§ **RECORDS FOR PROCESSING**:
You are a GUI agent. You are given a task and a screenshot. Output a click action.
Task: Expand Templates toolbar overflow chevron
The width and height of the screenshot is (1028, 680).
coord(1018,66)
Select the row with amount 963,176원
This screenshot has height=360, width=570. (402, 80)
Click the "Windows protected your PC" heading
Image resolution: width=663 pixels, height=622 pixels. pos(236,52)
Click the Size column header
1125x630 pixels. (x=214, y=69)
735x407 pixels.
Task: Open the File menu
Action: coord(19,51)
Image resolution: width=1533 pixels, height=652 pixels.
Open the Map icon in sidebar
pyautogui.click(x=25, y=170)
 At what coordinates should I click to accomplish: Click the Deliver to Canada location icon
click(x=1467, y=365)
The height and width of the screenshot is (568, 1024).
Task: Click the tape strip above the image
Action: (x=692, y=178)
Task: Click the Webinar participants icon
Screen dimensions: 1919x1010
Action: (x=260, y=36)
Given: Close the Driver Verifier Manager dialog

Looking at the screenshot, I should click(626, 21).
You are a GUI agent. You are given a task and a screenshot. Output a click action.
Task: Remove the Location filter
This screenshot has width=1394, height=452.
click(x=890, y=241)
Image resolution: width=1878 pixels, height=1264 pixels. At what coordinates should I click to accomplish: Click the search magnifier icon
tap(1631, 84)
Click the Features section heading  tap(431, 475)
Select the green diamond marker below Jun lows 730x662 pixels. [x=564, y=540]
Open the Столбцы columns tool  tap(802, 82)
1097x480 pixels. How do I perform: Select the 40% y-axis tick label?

§ **WHAT IS EXPECTED**:
Rewrite the records from their first line through the line containing "pyautogui.click(x=25, y=170)", changing "Size" to "Name" and leaving everything else as it is.

§ **RESULT BELOW**:
You are a GUI agent. You are given a task and a screenshot. Output a click action.
Task: Expand Templates toolbar overflow chevron
The width and height of the screenshot is (1028, 680).
coord(1018,66)
Select the row with amount 963,176원
This screenshot has height=360, width=570. (402, 80)
Click the "Windows protected your PC" heading
Image resolution: width=663 pixels, height=622 pixels. pos(236,52)
Click the Name column header
1125x630 pixels. (x=214, y=69)
735x407 pixels.
Task: Open the File menu
Action: coord(19,51)
Image resolution: width=1533 pixels, height=652 pixels.
Open the Map icon in sidebar
pyautogui.click(x=25, y=170)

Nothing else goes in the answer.